Aufgabendetails:
Wie könnte der Text über Diabetes mellitus nach seinem letzten Satz weitergehen? Setze ihn von dort aus fort.

─── Textauszug ───

Dieses Buch beantwortet nicht nur alle Fragen über Ursachen, Verlauf, Diagnose- und Therapiemöglichkeiten, sondern gibt zusätzlich praktische Tipps und Hilfen, die das Leben mit Diabetes im Alltag erleichtern, sei es im Beruf, beim Autofahren, auf Reisen, beim Sport oder auch in speziellen Lebenssituationen, wie z.B. in der Schwangerschaft.
Dazu gehören vor allem Informationen zur richtigen Ernährung, zum notwendigen Maß an Bewegung und Entspannung, aber auch Anleitungen zur Stärkung der Abwehrkräfte und Optimierung der Organfunktionen. Darüber hinaus bietet dieser Ratgeber wertvolle Hinweise, wie sich Komplikationen und Folgeerkrankungen vermeiden lassen.
Vorwort
Diabetes mellitus in Deutschland - das ist eine Volkskrankheit und eine Problemkrankheit zugleich. Eine Volkskrankheit ist der Diabetes durch seine große Zahl: Nach einer von der Deutschen Diabetes-Stiftung am Weltdiabetestag 2012 vorgestellten Statistik sind mehr als zehn Millionen Bundesbürger an Diabetes erkrankt. Etwa drei Millionen davon wissen noch nichts von ihrer Krankheit. Und jedes Jahr erkranken rund 300 000 Deutsche neu daran. Die Zuckerkrankheit ist damit die mit Abstand häufigste Stoffwechselstörung überhaupt.
Eine Problemkrankheit ist der Diabetes wegen der vielen Unzulänglichkeiten in Diagnose und Therapie sowie im Umgang mit dem Leiden. Sie betreffen weniger die Minderheit der insulinpflichtigen Typ-1-Diabetiker, sondern viel mehr die große Mehrheit der Typ-2-Diabetiker mit dem - früher sogenannten - »Alterszucker «. An dieser Stelle möchte ich dafür nur Stichworte nennen, in den folgenden Kapiteln jedoch werde ich ausführlich auf diese Probleme eingehen.

─── Eingabedaten ───

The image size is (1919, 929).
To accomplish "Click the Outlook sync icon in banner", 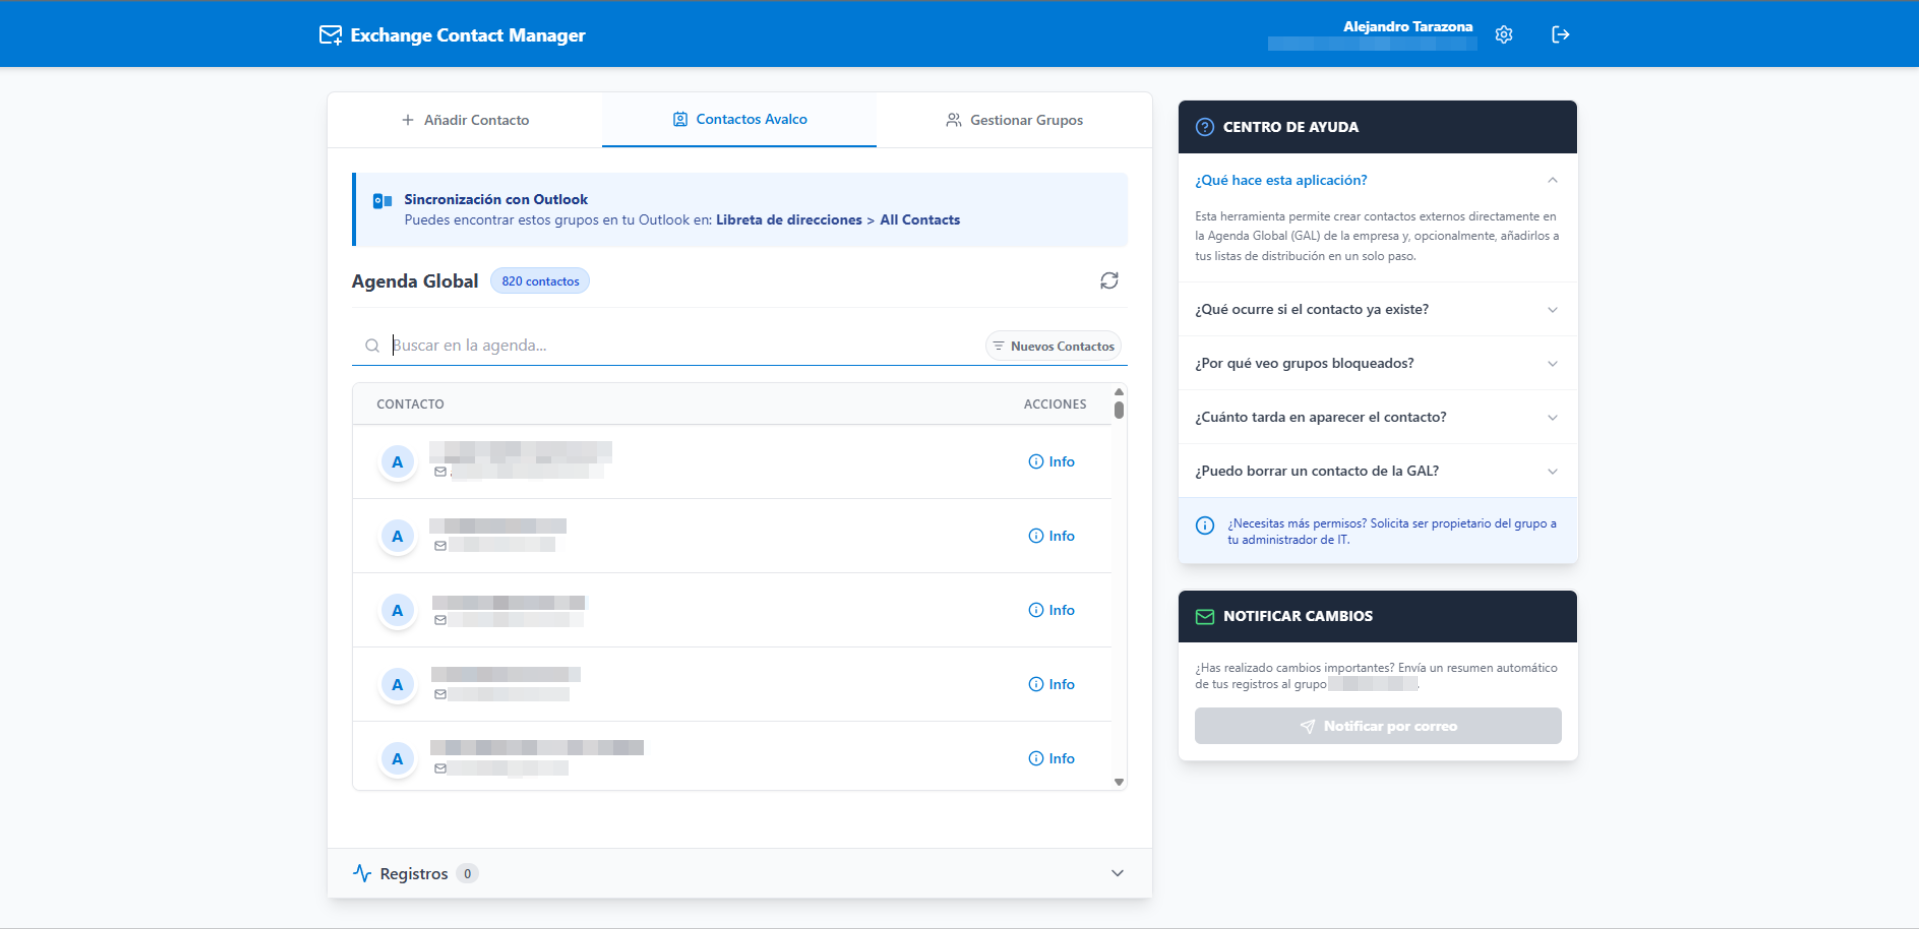I will pos(382,201).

───

Lösung der Aufgabe:
Die Zuckerkrankheit wird in den meisten Fällen zu spät erkannt. In ihren Anfängen macht die Krankheit keinerlei spürbare Beschwerden. Wird endlich die Diagnose »Diabetes« gestellt, hat sie bereits bei etwa 60 Prozent der Patienten zu arteriosklerotischen Veränderungen in den Arterien von Herz, Gehirn und Beinen geführt und bei jeweils zehn bis 20 Prozent der Betroffenen zu Veränderungen des Augenhintergrunds beziehungsweise zu Nierenschäden.
Die Zuckerkrankheit wird in zu vielen Fällen nicht optimal behandelt. Es wird zu selten berücksichtigt, dass zumindest anfangs die meisten Patienten allein mit angepasster Ernährung und regelmäßiger Bewegung so gut wie gesund leben könnten. Allzu häufig werden einerseits blutdrucksenkende Tabletten zu früh verordnet, andererseits wird zu lange gezögert, Patienten auf Insulin umzustellen. Die große Zahl der schlecht eingestellten Diabetiker zahlt einen hohen Preis. Sie erkranken weitaus häufiger als andere Menschen an Krankheiten wie Herzinfarkt, Schlaganfall, Durchblutungsstörungen der Beine, Sehstörungen und Nierenversagen, die ihre Lebensqualität wesentlich mindern und ihre Lebensdauer im Durchschnitt um 13 Jahre verkürzen.
Die Patienten selbst nehmen ihre Krankheit nicht ernst genug. Sie verharmlosen den Diabetes als »das bisschen Alterszucker« und leben weiterhin so unvernünftig wie zuvor. So hält sich etwa ein Drittel von ihnen nicht an die Empfehlungen zur Ernährung als Grundlage einer jeden Therapie.
Würden diese Missstände beseitigt oder zumindest eingeschränkt, wäre der Diabetes mellitus zwar nach wie vor nicht zu heilen, aber das Leben mit der Zuckerkrankheit könnte sehr viel besser sein, mit größerer Lebensqualität und längerer Lebensdauer. Sehr viel mehr Patienten könnten »so gut wie gesund« sein.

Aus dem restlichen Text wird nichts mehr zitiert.